◆ Work task: Locate each line in the entries below that contains the string "torch", matching case exactly, and copy those lines.

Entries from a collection
============
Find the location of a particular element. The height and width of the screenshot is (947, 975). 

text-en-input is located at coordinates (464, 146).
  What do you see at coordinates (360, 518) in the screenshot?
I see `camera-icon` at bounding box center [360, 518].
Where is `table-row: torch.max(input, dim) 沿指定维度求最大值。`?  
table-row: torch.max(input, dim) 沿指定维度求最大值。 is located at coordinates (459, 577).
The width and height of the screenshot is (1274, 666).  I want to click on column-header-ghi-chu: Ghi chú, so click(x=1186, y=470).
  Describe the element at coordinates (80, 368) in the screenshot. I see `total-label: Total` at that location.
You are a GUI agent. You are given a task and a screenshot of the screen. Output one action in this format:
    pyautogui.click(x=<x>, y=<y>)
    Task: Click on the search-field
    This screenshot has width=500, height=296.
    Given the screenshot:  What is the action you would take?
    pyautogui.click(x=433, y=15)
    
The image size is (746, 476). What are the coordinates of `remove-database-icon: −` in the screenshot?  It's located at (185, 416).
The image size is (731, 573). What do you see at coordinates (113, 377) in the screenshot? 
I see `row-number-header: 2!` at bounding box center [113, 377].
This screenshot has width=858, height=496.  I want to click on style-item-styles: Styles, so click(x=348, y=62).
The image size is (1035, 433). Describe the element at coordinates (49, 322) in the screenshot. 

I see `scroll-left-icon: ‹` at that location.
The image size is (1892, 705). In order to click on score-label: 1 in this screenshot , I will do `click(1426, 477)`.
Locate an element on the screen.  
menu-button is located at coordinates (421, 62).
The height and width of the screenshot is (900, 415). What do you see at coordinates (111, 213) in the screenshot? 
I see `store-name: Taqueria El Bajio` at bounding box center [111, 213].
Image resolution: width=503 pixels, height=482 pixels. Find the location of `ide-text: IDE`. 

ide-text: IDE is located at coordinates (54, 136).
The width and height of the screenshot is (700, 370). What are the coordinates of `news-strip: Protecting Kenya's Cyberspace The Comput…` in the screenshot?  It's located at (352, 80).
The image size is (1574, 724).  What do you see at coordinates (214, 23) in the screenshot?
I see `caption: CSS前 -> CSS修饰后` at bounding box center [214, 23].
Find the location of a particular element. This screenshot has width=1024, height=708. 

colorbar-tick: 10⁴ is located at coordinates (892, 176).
============
◆ Exercise answer:
Where is `table-row: torch.max(input, dim) 沿指定维度求最大值。`?  
table-row: torch.max(input, dim) 沿指定维度求最大值。 is located at coordinates (459, 577).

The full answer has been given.